(Pixel coordinate grounding data)
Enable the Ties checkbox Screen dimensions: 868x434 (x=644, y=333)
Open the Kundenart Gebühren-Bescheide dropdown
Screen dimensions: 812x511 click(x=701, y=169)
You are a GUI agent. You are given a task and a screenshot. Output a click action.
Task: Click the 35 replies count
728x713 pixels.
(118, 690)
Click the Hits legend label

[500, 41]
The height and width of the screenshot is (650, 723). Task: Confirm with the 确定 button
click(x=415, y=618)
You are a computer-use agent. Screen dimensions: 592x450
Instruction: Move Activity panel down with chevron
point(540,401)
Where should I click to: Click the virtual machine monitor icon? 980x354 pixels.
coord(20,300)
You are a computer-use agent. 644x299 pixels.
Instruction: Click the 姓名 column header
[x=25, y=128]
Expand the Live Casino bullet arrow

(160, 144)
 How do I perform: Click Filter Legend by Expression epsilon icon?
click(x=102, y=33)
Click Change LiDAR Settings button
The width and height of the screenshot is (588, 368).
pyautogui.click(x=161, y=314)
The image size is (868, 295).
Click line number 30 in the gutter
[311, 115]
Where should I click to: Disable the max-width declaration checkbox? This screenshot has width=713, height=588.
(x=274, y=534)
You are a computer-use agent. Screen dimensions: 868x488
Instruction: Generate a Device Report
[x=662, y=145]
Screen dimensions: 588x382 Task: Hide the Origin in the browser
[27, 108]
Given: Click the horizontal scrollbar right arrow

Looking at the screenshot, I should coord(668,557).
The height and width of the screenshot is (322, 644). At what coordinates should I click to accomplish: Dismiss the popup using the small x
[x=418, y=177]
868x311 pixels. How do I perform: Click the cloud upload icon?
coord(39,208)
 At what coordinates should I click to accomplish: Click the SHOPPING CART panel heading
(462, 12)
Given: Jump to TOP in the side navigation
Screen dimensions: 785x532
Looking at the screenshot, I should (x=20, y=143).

Problem to work on: Copy every line of the records word for word.

Expected answer:
Enable the Ties checkbox Screen dimensions: 868x434 (x=644, y=333)
Open the Kundenart Gebühren-Bescheide dropdown
Screen dimensions: 812x511 click(x=701, y=169)
You are a GUI agent. You are given a task and a screenshot. Output a click action.
Task: Click the 35 replies count
728x713 pixels.
(118, 690)
Click the Hits legend label

[500, 41]
The height and width of the screenshot is (650, 723). Task: Confirm with the 确定 button
click(x=415, y=618)
You are a computer-use agent. Screen dimensions: 592x450
Instruction: Move Activity panel down with chevron
point(540,401)
Where should I click to: Click the virtual machine monitor icon? 980x354 pixels.
coord(20,300)
You are a computer-use agent. 644x299 pixels.
Instruction: Click the 姓名 column header
[x=25, y=128]
Expand the Live Casino bullet arrow

(160, 144)
 How do I perform: Click Filter Legend by Expression epsilon icon?
click(x=102, y=33)
Click Change LiDAR Settings button
The width and height of the screenshot is (588, 368).
pyautogui.click(x=161, y=314)
The image size is (868, 295).
Click line number 30 in the gutter
[311, 115]
Where should I click to: Disable the max-width declaration checkbox? This screenshot has width=713, height=588.
(x=274, y=534)
You are a computer-use agent. Screen dimensions: 868x488
Instruction: Generate a Device Report
[x=662, y=145]
Screen dimensions: 588x382 Task: Hide the Origin in the browser
[27, 108]
Given: Click the horizontal scrollbar right arrow

Looking at the screenshot, I should coord(668,557).
The height and width of the screenshot is (322, 644). At what coordinates should I click to accomplish: Dismiss the popup using the small x
[x=418, y=177]
868x311 pixels. How do I perform: Click the cloud upload icon?
coord(39,208)
 At what coordinates should I click to accomplish: Click the SHOPPING CART panel heading
(462, 12)
Given: Jump to TOP in the side navigation
Screen dimensions: 785x532
Looking at the screenshot, I should (x=20, y=143).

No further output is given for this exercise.